The American Heart Association has issued revised guidelines on hormone replacement therapy (HRT) for postmenopausal women.
The new guidelines reverse previous recommendations and advise against the use of hormone replacement therapy for cardiovascular protection alone in postmenopausal women (Circulation 2001;104:499-503).
The revised recommendations were issued because of conflicting evidence about combined oestrogen and progestogen (known as progestin in the United States) therapy and its effects on the heart. Traditionally, hormone replacement therapy was believed to be good for the heart, and in recent years it has been prescribed not only to ward off menopausal symptoms, but also in the hope that it would reduce the risk of heart attack and stroke.
Epidemiological evidence supported this stance as heart attacks are rare in premenopausal women. Also, oestrogen replacement tends to improve lipid profiles because there is a shift towards increased production of high density lipoproteins and a reduction in low density lipoproteins, which are associated with atherosclerotic plaque formation.
Although conventionally thought to be beneficial, hormone replacement also changes coagulation proteins, increases thromboembolic events, and increases the risk of breast and endometrial cancers. Moreover, new data show that hormone replacement has either a negligible or a negative effect on the heart.
In arriving at its new guidelines, the American Heart Association relied on two main studies, the heart and oestrogen-progestin replacement study and the oestrogen replacement and atherosclerosis trial.
The heart and oestrogen-progestin replacement study was the first large scale, randomised, clinical outcome trial designed to test whether oestrogen-progestogen therapy was beneficial in secondary prevention of non-fatal infarcts and coronary heart disease. The study found a 52% increase in adverse cardiovascular events (from 28.0 to 42.5 per 1000 person years) in the first year of therapy in patients with a history of heart disease who underwent hormone replacement.
After 4.1 years of follow up the study found no significant difference in non-fatal heart attacks and coronary deaths between the hormone replacement and placebo arms.
Results from the oestrogen replacement and atherosclerosis trial supported the findings of the first study. This second study used angiographic imaging to document whether hormone replacement slowed the progression of arteriosclerosis in patients with a history of coronary stenosis. The study found no significant change when compared with placebo.
As a result of these studies, the American Heart Association has warned doctors against prescribing oestrogen-progestogen replacement for secondary prevention of heart disease. Moreover, it has recommended considering discontinuation of replacement therapy and instituting prophylaxis for venous thrombosis in women who develop an acute coronary event while taking oestrogen-progestogen replacement.

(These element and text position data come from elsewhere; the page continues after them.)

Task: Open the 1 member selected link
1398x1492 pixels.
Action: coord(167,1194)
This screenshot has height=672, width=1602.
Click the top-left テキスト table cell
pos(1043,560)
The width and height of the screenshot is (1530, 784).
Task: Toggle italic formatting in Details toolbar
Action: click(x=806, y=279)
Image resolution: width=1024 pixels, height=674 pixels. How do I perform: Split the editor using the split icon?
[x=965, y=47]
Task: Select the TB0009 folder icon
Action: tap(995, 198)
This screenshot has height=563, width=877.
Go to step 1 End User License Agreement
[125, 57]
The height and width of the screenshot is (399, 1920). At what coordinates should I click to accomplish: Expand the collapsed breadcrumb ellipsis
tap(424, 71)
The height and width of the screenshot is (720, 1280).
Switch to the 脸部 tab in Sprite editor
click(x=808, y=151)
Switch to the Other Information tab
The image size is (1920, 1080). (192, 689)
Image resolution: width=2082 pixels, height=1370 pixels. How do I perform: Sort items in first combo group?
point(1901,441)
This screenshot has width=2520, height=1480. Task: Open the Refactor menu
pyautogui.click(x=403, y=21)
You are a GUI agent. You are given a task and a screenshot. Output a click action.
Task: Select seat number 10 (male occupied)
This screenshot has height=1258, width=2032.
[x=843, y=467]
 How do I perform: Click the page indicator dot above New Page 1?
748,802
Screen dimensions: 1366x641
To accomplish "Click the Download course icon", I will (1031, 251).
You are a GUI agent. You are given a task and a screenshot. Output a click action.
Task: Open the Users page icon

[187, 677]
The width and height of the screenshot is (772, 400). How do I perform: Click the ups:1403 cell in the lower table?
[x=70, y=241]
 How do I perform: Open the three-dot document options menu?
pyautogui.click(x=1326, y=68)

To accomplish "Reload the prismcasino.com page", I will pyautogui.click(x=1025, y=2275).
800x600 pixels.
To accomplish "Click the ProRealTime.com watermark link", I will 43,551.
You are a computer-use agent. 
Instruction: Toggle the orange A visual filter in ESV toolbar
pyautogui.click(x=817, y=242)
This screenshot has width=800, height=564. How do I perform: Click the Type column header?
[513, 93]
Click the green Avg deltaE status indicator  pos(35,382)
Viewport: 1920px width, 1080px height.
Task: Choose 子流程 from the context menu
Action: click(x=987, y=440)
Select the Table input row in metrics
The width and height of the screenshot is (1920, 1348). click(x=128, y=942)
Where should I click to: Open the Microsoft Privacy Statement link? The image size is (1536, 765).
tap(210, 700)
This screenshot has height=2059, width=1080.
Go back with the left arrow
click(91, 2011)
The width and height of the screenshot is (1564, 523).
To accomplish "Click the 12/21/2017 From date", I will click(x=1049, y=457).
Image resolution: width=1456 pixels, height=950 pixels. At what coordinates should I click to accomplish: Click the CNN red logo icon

The association also stated that there are insufficient data to support a role for hormone replacement therapy for primary prevention of heart disease, and recommendation for primary prevention awaits the results of ongoing clinical trials.
In conclusion it stated that "initiation and continuation of hormone replacement therapy should be based on established non-coronary benefits and risks, possible coronary benefits and risks, and patient preference."